## What this task involves
Sort through the material below and copy each line with "Expand".

——

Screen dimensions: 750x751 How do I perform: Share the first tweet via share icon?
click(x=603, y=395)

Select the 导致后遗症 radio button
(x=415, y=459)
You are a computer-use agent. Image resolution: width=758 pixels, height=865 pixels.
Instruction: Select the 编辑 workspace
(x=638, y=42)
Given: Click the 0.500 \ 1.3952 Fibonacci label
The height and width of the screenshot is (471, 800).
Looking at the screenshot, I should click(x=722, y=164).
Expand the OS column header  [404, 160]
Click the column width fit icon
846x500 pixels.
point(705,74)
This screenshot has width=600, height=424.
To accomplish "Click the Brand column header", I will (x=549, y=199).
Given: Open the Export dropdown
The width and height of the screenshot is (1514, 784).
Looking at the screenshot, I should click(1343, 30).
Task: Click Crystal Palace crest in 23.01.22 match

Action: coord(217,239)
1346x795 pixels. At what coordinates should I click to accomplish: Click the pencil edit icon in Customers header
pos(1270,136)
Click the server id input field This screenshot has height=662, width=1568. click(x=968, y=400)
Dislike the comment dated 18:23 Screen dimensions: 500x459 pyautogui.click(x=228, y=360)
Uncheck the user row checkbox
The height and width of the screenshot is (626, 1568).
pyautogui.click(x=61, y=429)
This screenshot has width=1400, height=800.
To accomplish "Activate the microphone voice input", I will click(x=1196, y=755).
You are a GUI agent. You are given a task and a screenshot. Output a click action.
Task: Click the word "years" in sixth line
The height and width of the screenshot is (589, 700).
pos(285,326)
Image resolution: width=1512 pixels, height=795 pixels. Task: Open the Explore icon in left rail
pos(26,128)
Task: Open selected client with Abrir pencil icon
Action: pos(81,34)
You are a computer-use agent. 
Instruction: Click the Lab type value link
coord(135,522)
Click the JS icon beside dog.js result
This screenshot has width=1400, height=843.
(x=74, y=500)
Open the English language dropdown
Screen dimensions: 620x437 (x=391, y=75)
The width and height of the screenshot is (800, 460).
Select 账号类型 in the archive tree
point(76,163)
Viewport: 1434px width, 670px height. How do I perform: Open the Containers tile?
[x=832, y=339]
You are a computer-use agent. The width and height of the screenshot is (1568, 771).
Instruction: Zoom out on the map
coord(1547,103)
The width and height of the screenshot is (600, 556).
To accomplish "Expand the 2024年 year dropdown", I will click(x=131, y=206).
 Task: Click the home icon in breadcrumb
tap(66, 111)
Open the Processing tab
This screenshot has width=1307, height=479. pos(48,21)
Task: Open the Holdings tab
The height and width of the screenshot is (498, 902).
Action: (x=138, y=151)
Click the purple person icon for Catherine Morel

——

## Written solution
Expand the OS column header  [404, 160]
To accomplish "Expand the 2024年 year dropdown", I will click(x=131, y=206).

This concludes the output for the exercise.